Supplied records:
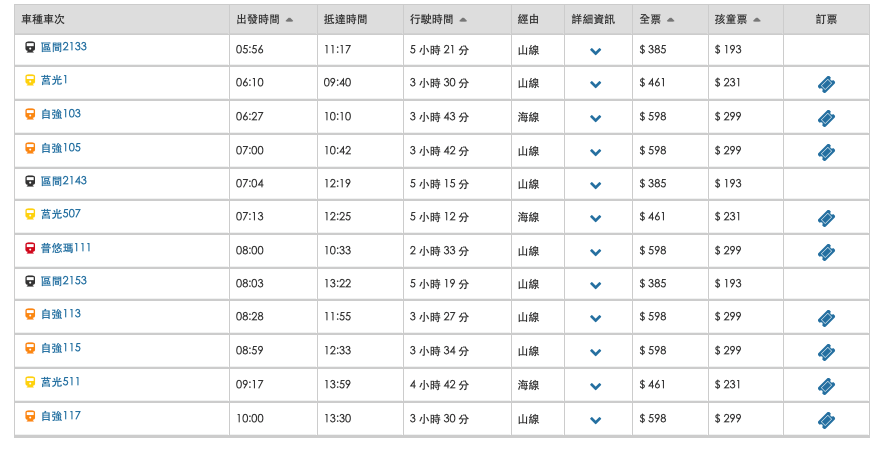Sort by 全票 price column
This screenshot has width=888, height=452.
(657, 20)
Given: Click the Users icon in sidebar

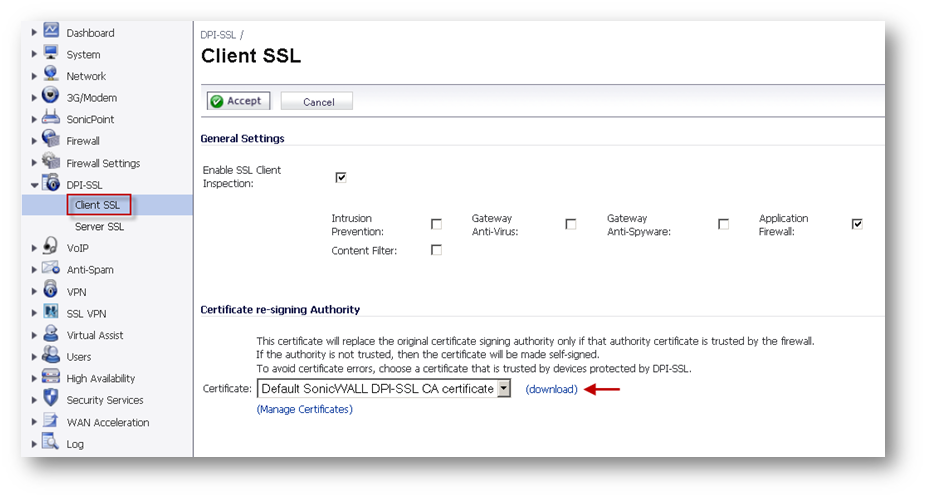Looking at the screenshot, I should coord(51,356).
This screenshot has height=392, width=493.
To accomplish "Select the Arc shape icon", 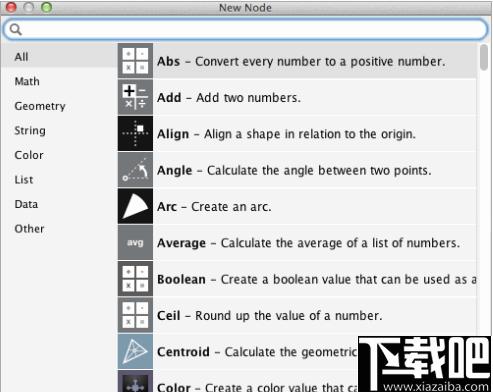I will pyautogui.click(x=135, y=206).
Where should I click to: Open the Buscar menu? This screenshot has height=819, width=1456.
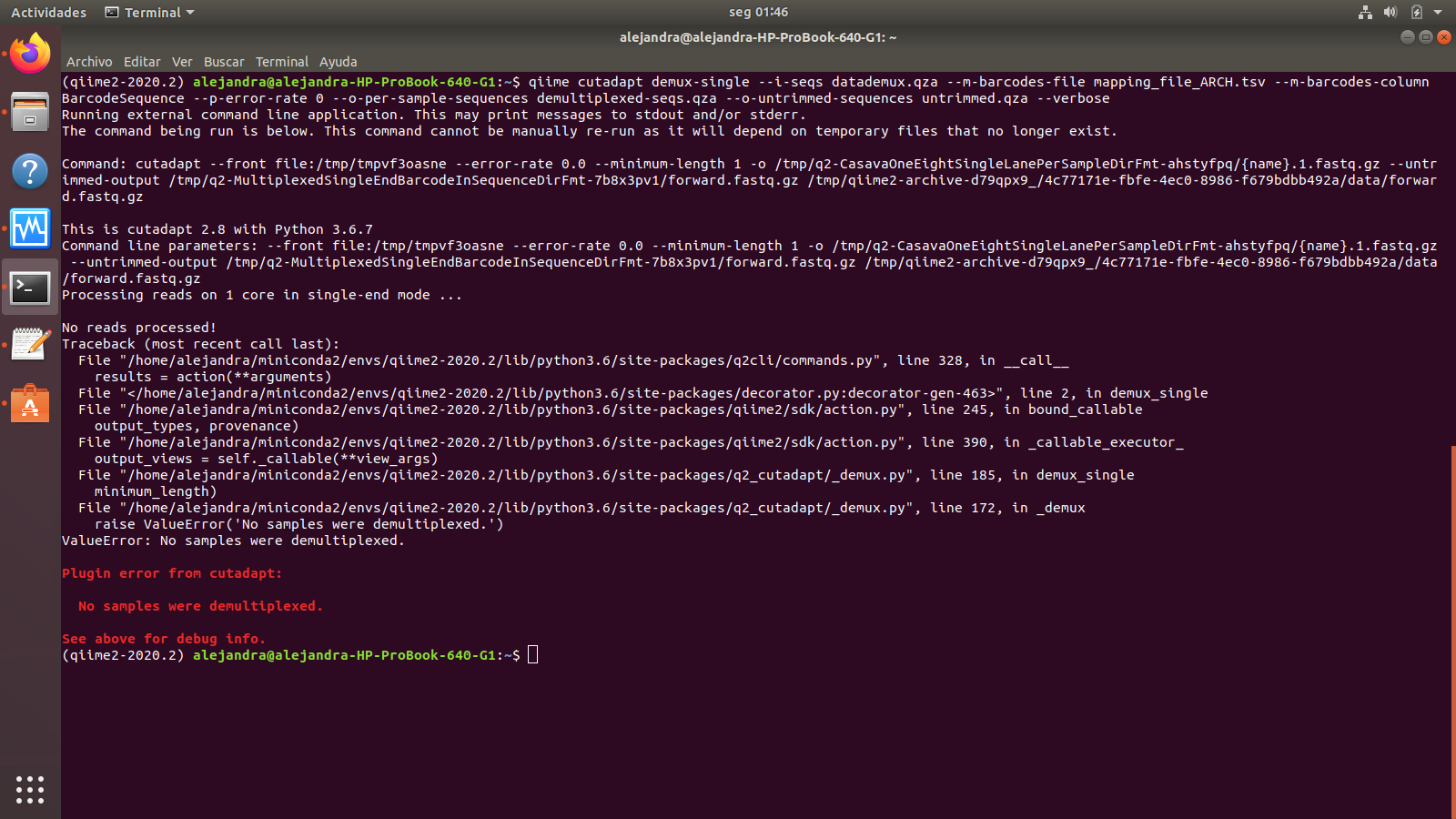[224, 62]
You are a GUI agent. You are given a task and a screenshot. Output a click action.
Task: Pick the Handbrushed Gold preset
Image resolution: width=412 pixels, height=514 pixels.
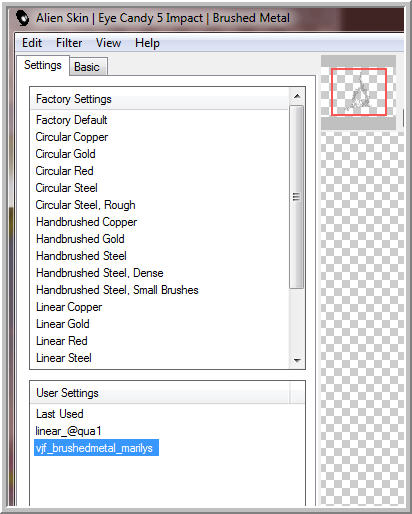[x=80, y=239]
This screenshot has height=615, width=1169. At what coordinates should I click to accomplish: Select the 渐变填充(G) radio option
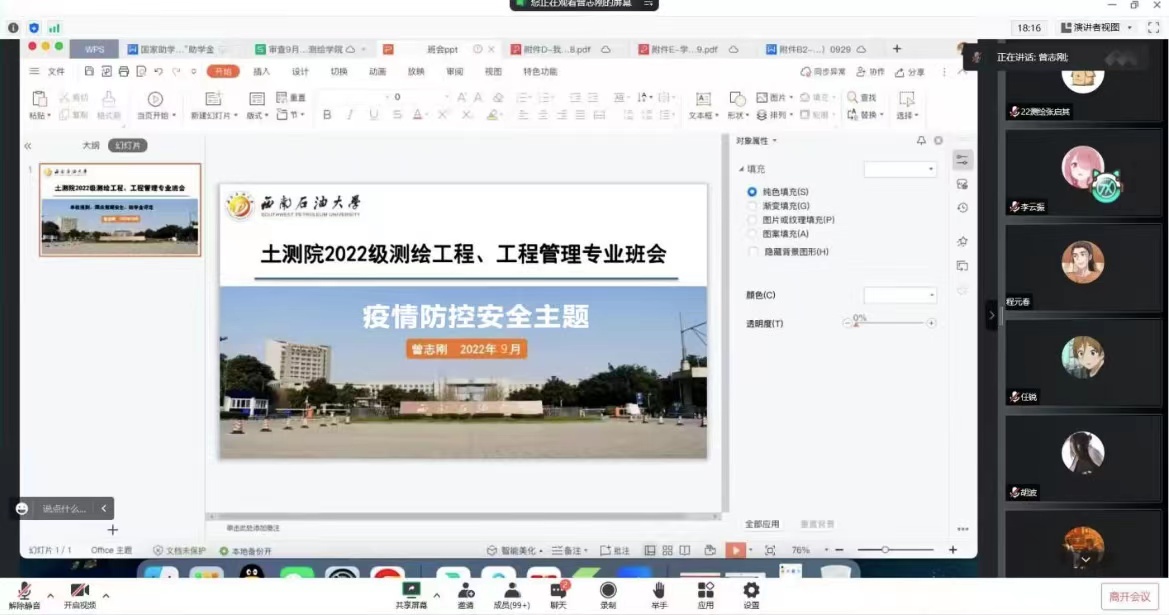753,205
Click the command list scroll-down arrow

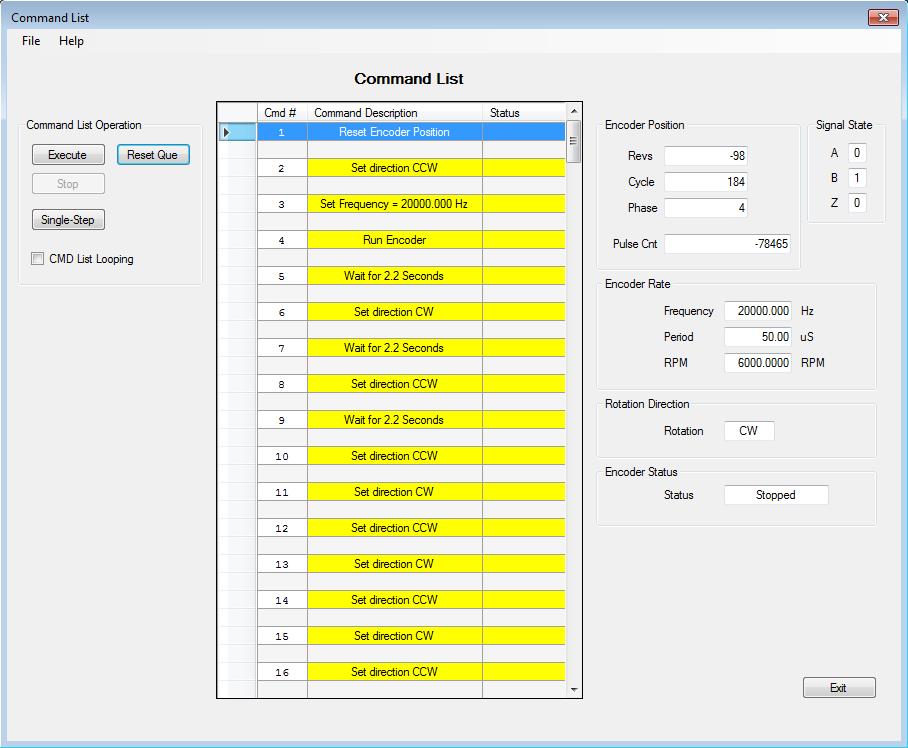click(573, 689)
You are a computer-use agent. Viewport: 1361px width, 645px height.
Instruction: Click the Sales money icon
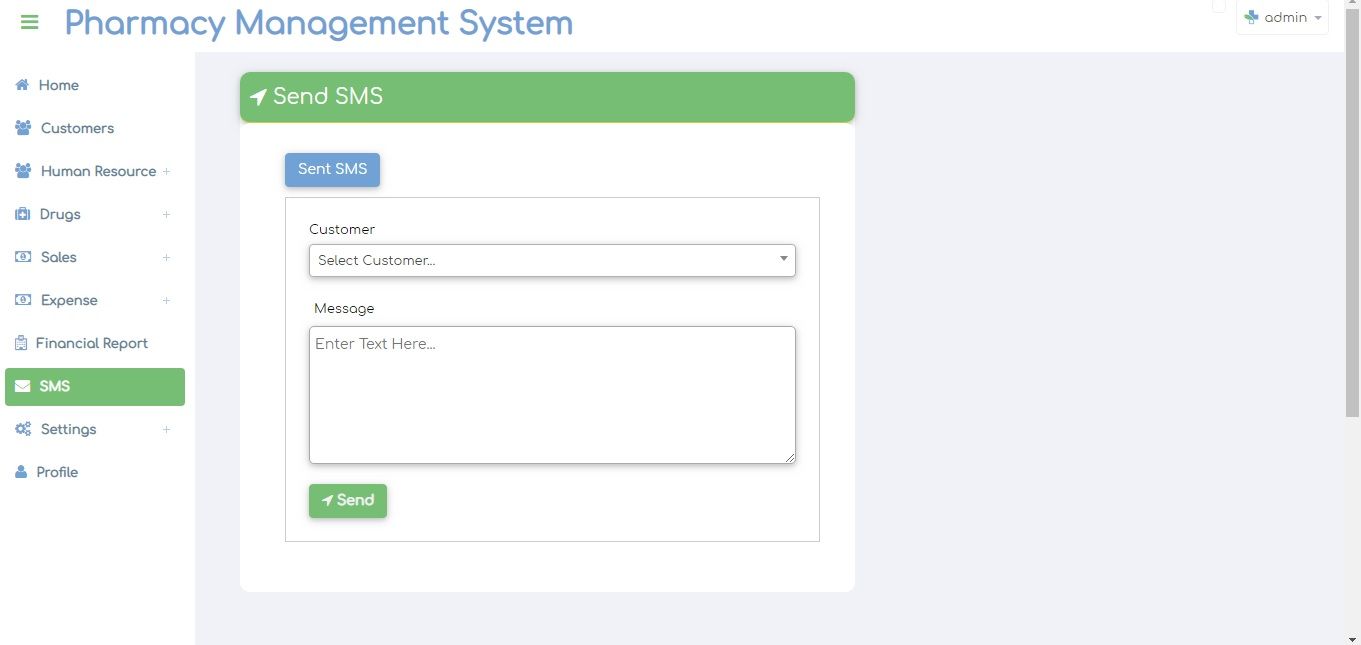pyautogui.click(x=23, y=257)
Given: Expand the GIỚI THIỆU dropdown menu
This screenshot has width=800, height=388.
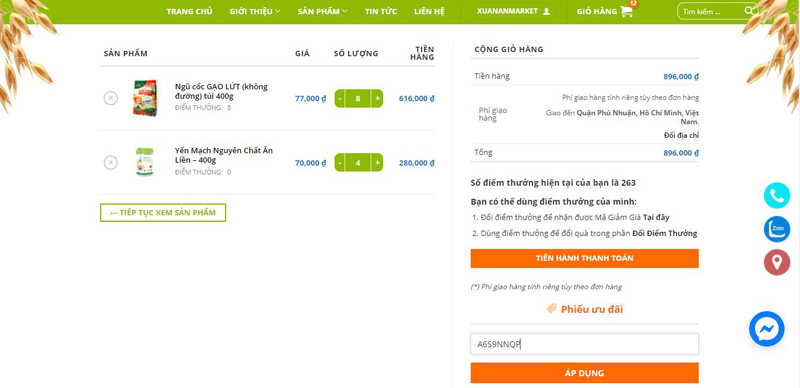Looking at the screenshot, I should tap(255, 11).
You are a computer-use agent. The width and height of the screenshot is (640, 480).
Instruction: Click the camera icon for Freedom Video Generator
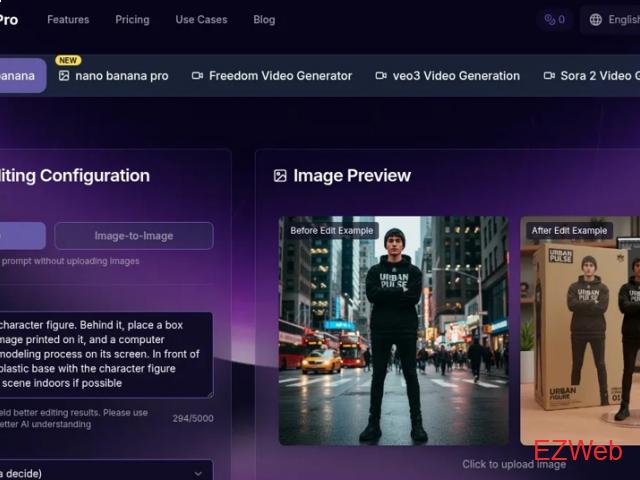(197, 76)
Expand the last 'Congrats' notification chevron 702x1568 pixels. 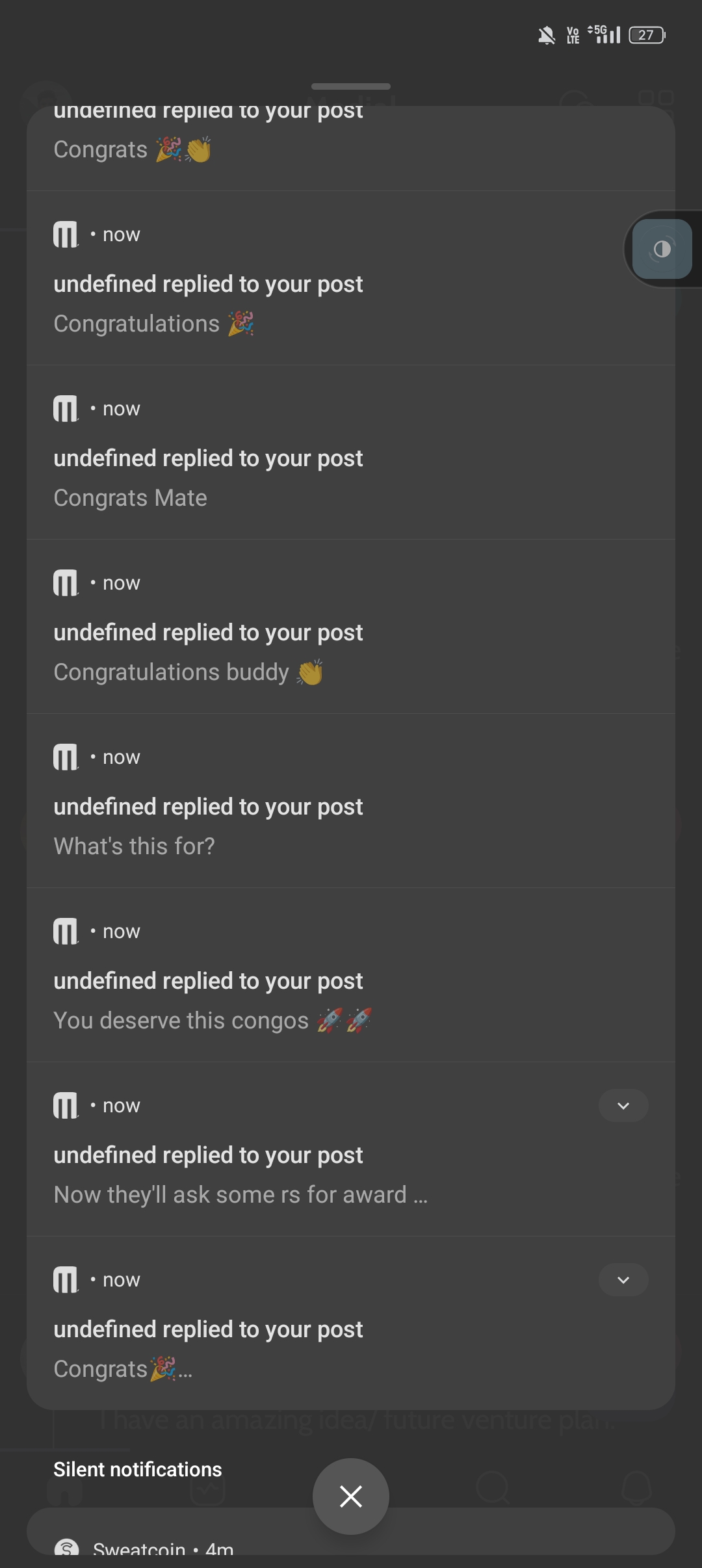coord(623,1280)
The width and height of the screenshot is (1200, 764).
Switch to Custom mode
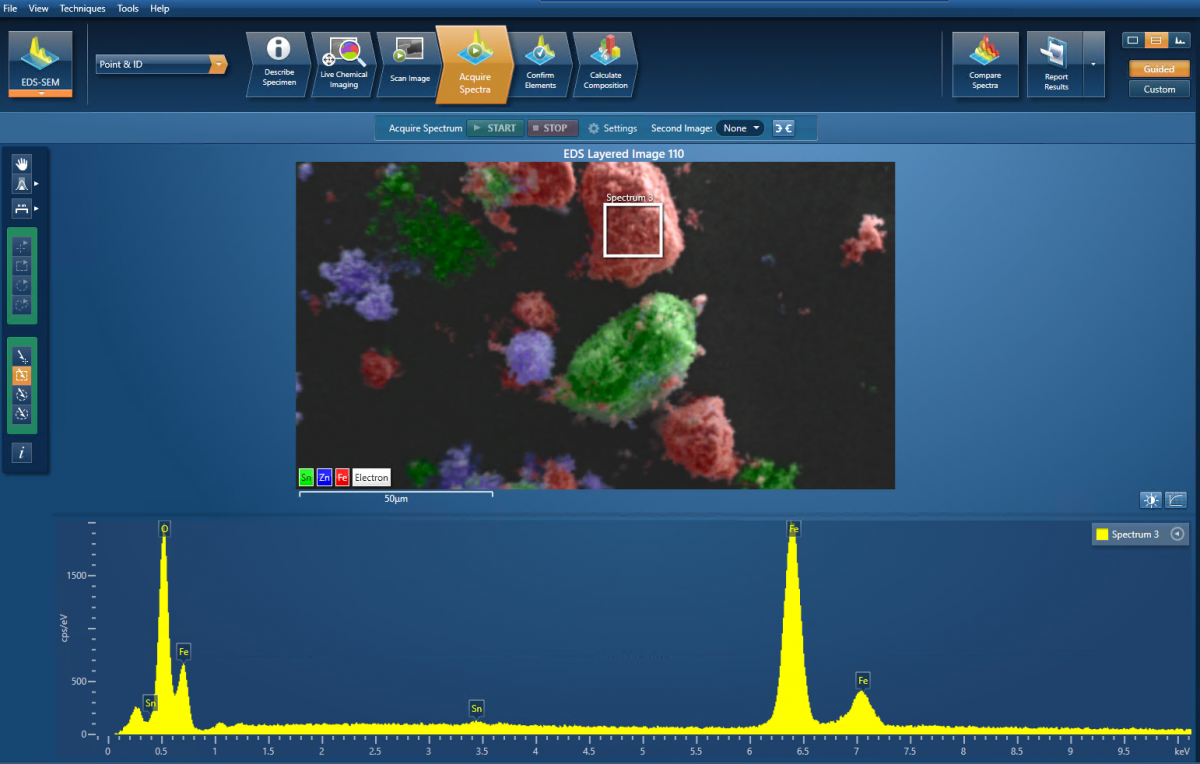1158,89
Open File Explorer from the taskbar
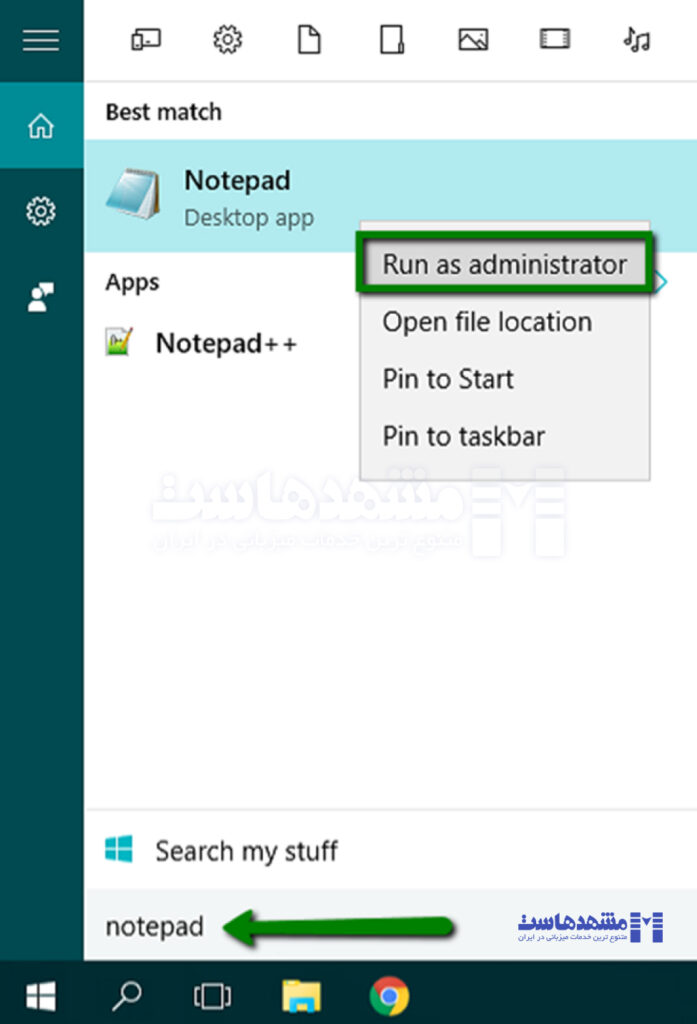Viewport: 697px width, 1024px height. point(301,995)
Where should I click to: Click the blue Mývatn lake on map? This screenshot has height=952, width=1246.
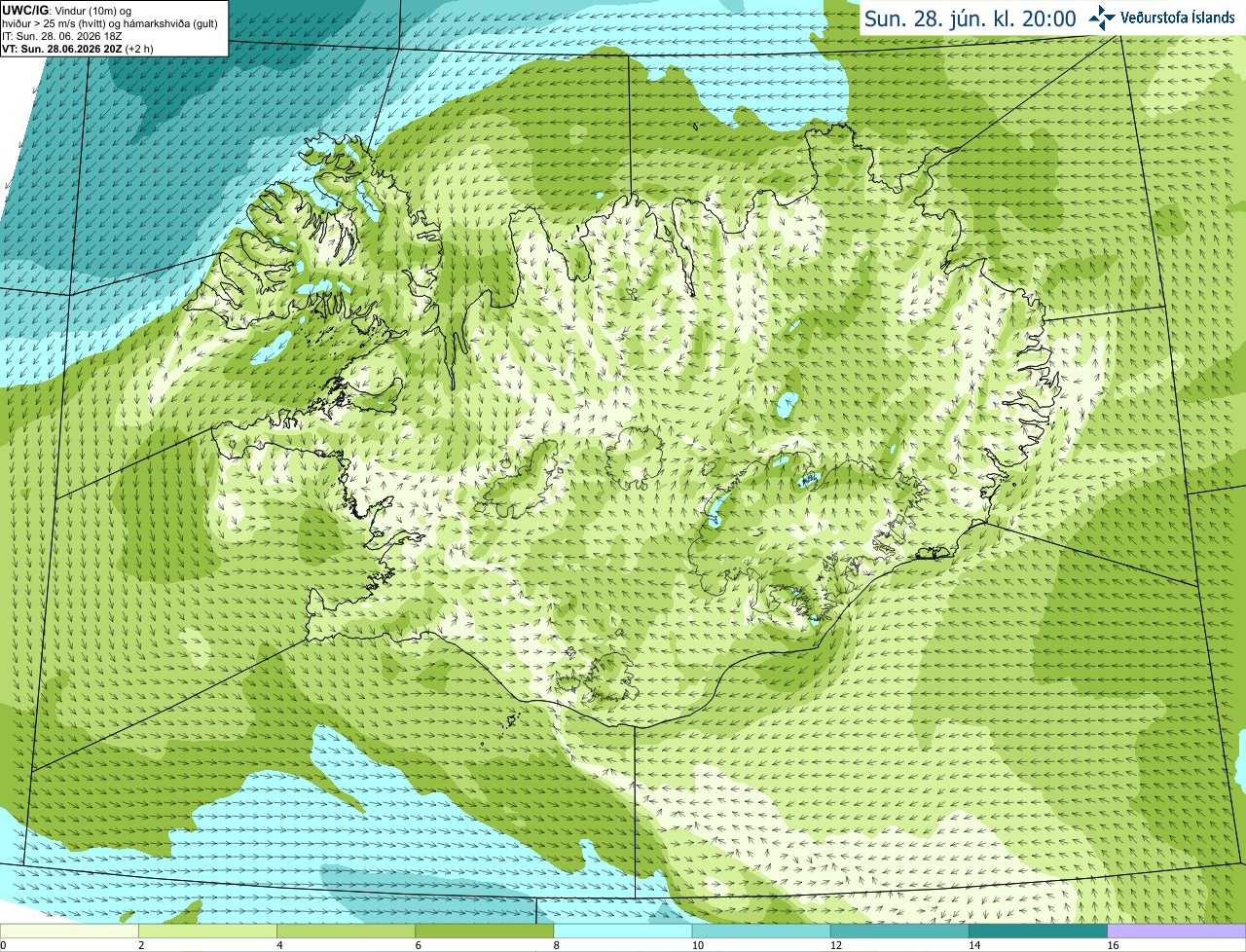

Task item:
Working through the records above, copy each line in which "computer" is found.

Worked solution:
You are a computer-use agent. Viewport: 1361px width, 645px height.
You are a computer-use agent. The width and height of the screenshot is (640, 480).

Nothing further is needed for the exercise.